La sustitución de la sabana nativa por plantaciones de pino caribe provocó un incremento significativo (P < 0.001) del C microbiano (Cmic) y del nitrógeno microbiano (Nmic) en el suelo (Figura 1A y B). Este incremento, puede estar relacionado en parte a las mejores condiciones microclimáticas, y al mayor contenido de C presente en el pinar con respecto a la sabana nativa, así como a la composición y eficiencia de la comunidad microbiana en la utilización del sustrato disponible presente en este sistema forestal. Gómez et al. (2008) informaron sobre valores más bajos del cociente metabólico (qCO₂) en Uverito con respecto a la sabana nativa, lo cual indica una mayor eficiencia en la utilización del C para la síntesis celular bajo este sistema. Estos parámetros microbiológicos sugieren que una cantidad significativa de C se encuentra preservada en el suelo de esta zona, por lo que este sistema podría contribuir, no sólo con su biomasa aérea y subterránea, sino también con la biomasa microbiana del suelo, a la captura de parte del CO₂ emitido hacia la atmósfera.

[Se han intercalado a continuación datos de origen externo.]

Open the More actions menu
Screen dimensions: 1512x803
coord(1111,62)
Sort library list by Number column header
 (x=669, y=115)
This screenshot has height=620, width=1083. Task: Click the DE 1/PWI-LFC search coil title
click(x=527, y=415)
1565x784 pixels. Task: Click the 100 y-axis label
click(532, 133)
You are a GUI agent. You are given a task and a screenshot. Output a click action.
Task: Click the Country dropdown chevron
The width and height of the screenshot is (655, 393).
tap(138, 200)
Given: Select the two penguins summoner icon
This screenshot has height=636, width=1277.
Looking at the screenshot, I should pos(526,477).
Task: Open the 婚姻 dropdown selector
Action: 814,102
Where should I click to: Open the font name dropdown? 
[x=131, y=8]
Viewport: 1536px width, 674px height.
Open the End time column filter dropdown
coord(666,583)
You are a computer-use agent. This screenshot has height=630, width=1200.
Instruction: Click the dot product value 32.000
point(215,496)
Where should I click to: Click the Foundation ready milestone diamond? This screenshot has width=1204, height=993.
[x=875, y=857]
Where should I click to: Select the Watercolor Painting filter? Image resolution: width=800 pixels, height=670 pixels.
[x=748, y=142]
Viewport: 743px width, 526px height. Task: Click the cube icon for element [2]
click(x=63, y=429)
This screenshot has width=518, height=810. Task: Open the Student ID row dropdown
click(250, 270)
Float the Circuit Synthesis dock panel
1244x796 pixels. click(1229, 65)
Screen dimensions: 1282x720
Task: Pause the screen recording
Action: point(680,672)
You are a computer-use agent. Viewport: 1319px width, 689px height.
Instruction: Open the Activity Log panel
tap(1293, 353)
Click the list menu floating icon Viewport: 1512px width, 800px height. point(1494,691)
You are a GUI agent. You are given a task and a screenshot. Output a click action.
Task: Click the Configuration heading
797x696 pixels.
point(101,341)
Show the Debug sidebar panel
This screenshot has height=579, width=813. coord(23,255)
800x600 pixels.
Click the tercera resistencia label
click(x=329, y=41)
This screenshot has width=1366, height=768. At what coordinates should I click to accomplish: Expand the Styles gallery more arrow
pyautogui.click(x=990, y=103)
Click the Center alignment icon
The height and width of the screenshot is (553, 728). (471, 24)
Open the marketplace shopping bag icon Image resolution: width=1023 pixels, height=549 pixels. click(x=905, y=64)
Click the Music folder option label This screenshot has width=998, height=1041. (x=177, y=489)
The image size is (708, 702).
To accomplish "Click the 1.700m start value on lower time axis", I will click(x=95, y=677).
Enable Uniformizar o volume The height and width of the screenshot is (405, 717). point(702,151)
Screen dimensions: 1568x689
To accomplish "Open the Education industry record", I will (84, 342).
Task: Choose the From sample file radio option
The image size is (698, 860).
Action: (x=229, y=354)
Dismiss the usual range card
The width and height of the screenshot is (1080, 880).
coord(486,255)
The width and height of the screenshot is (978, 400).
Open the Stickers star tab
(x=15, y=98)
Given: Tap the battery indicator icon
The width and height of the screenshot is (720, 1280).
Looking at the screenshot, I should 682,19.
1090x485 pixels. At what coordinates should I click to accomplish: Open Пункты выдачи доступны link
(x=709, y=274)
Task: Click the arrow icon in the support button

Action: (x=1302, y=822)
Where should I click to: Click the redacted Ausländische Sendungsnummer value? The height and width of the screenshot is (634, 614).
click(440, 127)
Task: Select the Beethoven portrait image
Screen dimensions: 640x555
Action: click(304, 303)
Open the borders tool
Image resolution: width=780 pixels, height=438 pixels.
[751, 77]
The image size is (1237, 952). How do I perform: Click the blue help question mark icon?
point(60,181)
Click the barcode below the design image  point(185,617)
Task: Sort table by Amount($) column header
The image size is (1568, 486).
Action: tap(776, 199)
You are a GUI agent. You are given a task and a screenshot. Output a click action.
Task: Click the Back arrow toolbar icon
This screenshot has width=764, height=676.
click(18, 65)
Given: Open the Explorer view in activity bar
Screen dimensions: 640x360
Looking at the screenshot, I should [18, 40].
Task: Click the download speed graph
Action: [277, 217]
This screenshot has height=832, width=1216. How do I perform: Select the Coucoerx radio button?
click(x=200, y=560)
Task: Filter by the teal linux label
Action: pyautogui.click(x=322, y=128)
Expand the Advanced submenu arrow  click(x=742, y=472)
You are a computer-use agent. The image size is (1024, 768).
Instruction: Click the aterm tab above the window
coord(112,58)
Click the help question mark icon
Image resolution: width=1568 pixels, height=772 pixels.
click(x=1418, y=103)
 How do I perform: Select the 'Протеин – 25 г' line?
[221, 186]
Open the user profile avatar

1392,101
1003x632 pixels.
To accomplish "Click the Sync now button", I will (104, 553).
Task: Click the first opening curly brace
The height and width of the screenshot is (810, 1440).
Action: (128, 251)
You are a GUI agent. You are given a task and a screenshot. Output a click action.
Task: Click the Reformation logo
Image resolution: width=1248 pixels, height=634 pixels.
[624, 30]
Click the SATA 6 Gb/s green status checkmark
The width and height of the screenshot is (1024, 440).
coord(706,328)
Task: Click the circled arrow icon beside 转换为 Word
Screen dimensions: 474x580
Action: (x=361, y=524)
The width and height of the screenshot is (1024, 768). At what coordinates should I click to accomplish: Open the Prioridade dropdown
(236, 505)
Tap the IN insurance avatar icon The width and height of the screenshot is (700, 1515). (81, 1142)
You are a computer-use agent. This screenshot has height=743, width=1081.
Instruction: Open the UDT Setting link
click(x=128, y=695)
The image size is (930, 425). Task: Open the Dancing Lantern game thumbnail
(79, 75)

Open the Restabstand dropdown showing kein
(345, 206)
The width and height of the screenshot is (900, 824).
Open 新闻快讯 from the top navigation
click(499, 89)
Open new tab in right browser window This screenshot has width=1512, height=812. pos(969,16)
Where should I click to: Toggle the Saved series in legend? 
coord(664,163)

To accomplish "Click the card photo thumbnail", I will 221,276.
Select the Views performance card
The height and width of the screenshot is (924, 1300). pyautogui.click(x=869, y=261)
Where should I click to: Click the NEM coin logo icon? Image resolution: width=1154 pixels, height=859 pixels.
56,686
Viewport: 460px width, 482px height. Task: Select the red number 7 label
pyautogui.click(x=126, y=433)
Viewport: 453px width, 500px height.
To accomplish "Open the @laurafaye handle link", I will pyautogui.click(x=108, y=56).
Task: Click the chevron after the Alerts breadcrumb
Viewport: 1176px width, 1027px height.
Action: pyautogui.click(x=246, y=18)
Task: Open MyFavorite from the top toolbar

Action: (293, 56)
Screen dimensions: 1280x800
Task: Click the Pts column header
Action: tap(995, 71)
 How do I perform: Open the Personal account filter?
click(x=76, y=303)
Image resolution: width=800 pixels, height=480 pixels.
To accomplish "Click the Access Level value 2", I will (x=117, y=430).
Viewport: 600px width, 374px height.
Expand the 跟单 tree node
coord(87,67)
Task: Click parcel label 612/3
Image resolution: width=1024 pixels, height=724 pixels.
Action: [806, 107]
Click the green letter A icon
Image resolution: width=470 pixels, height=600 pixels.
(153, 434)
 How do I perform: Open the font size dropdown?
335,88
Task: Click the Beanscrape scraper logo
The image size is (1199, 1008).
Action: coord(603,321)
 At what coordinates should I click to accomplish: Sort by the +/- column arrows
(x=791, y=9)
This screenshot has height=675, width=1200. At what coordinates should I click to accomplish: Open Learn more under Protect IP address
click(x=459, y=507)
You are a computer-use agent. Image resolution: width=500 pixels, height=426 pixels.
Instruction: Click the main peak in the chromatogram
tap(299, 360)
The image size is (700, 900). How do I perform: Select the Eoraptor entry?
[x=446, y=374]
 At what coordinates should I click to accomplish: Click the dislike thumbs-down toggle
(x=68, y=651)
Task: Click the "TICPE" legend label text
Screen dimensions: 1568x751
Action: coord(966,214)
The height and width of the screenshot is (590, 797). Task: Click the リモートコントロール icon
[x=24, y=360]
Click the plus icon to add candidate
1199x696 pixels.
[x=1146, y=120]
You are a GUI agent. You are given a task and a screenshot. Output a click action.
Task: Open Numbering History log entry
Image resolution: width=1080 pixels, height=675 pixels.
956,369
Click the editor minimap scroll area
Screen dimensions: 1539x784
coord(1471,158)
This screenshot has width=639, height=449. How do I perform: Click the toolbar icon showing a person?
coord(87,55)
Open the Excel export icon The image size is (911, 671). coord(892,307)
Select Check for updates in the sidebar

En contraste, al efecto de la sustitución del sistema de sabanas por pinares sobre la biomasa microbiana, la variación temporal no ejerció un efecto significativo sobre el Cmic y el Nmic presentes en ambos sistemas (Figura 1A y B). Estos resultados coinciden con los informes de Luizao et al. (1992) en estudios realizados para suelos de zonas tropicales.

β-glucosidasa

El cambio de uso de la tierra provocó una variación significativa (P < 0.001) sobre la actividad de la β-glucosidasa (Figura 2). Los mayores valores de la actividad de esta enzima en la sabana nativa, evidenciaron que en ésta ocurre una mayor tasa de mineralización del C, efecto atribuido a la mejor calidad de la materia orgánica incorporada al suelo, la cual está caracterizada por un sustrato celulósico con baja relación C/N, de más fácil degradación que el del pinar, el cual posee una alta relación C/N (Pastor et al., 1987). En el caso específico de los tejidos del P. caribaea y otras especies del género, éstos poseen un alto contenido de compuestos recalcitrantes (Paul y Clark 1989; Barnola et al., 1997), que afectan la actividad microbiana y la mineralización del C y de otros nutrientes contenidos en sus residuos (Martens et al., 2000).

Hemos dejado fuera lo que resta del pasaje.